[Given information]

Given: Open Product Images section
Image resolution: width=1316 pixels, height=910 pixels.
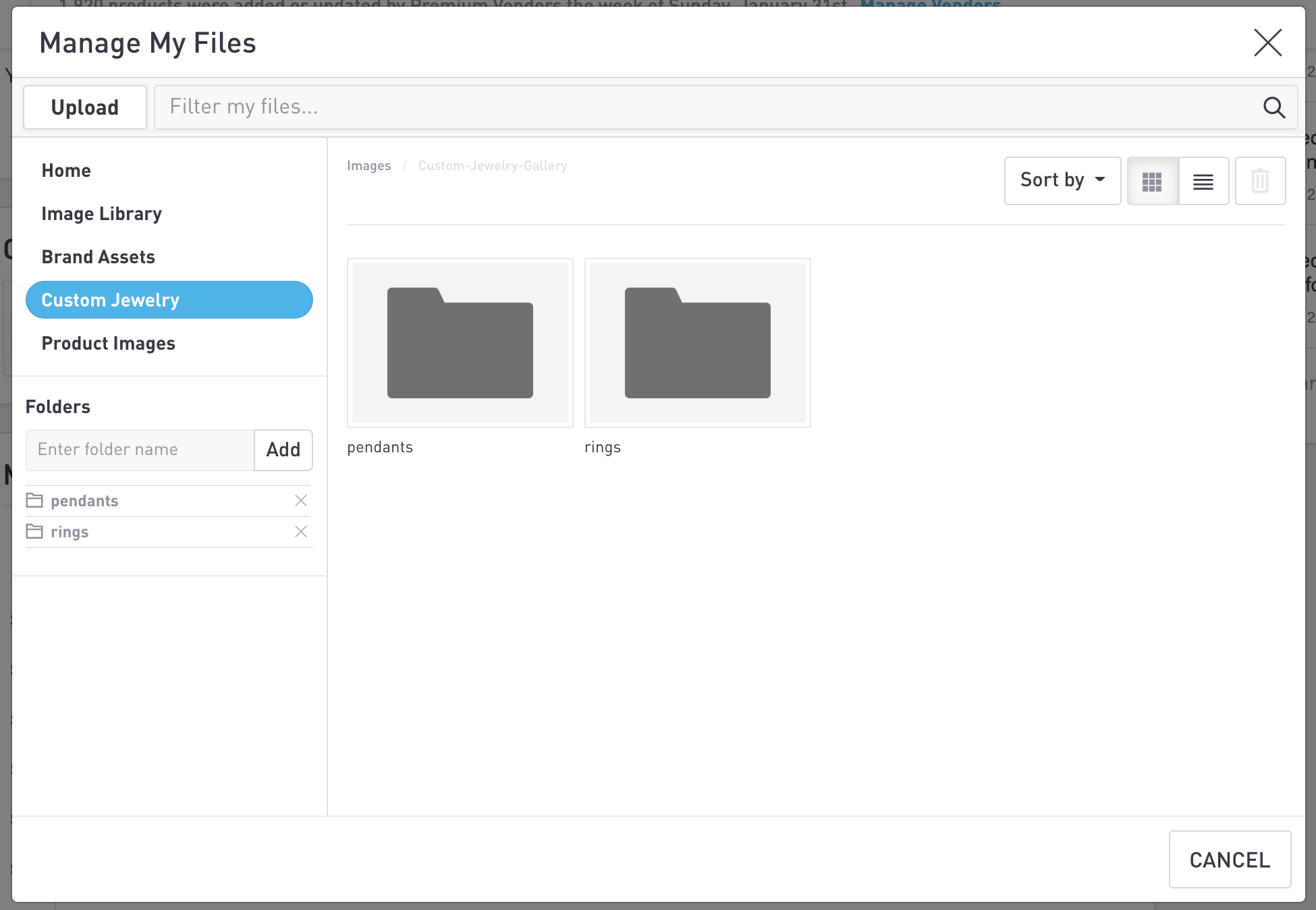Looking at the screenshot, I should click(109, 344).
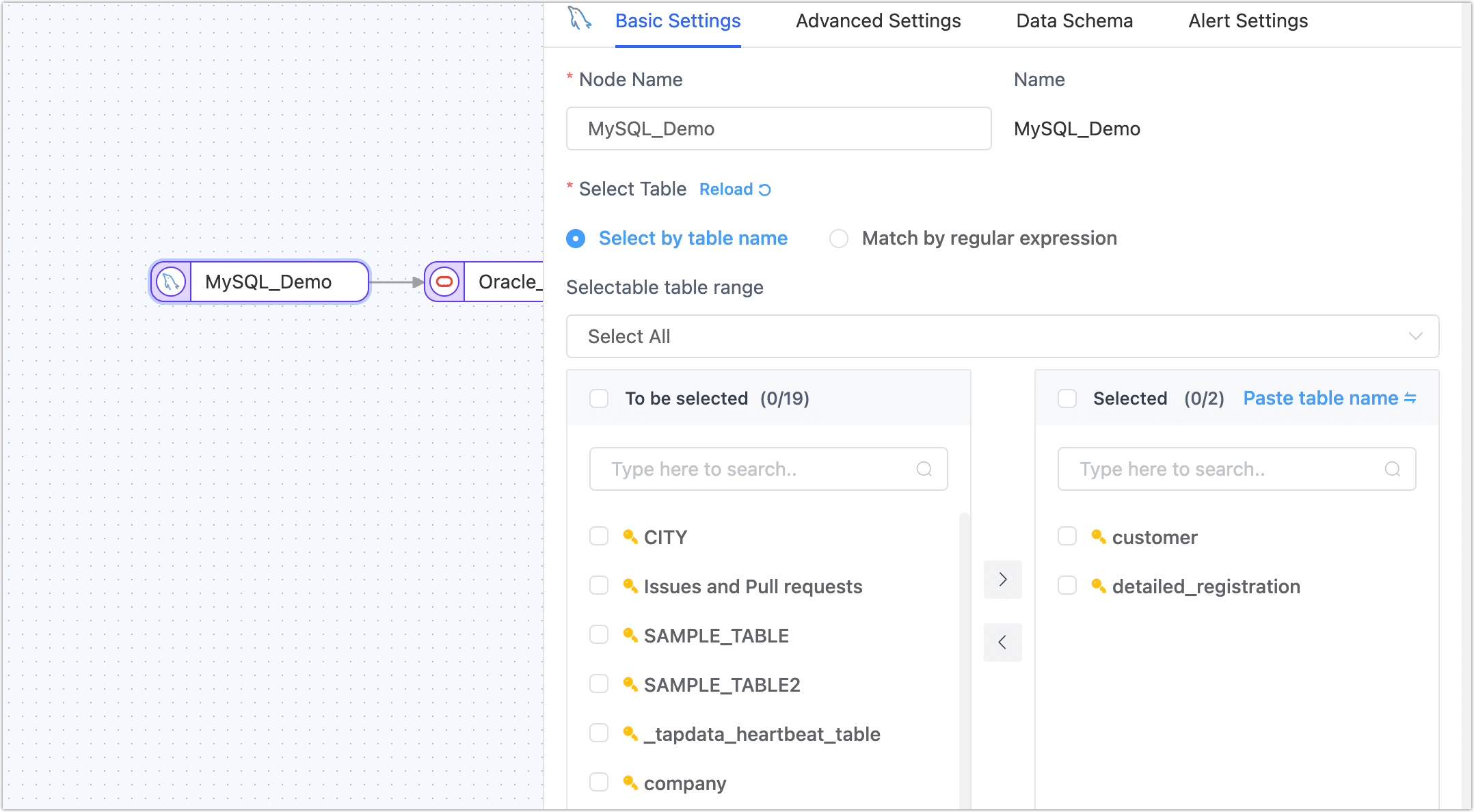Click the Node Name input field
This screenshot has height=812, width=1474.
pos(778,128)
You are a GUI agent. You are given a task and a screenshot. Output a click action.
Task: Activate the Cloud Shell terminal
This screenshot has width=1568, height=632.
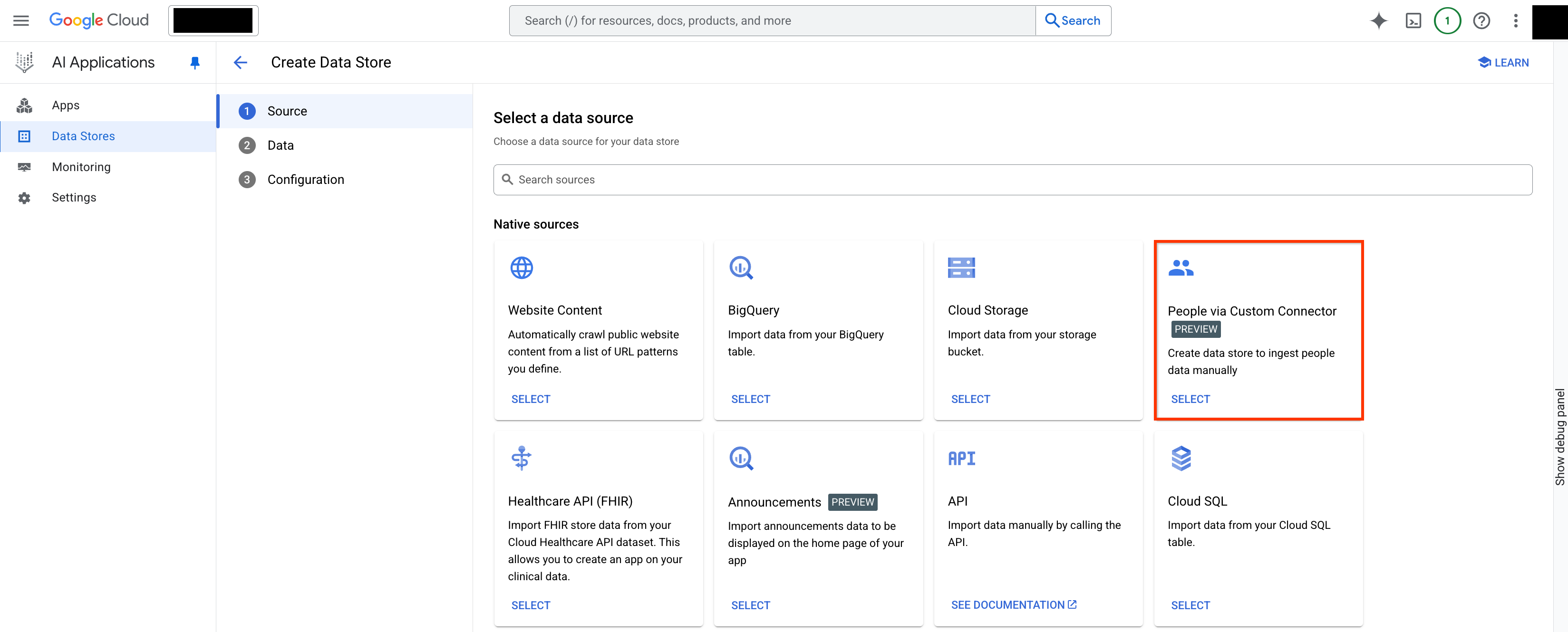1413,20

[/Given information]

→ What the exercise asks: The answer must be the exact lines from the line with "You are a GUI" to the final line of the data, both ends included, with no pictures.

→ Result:
You are a GUI agent. You are given a task and a screenshot. Output a click action.
Task: Activate the Cloud Shell terminal
This screenshot has width=1568, height=632.
1413,20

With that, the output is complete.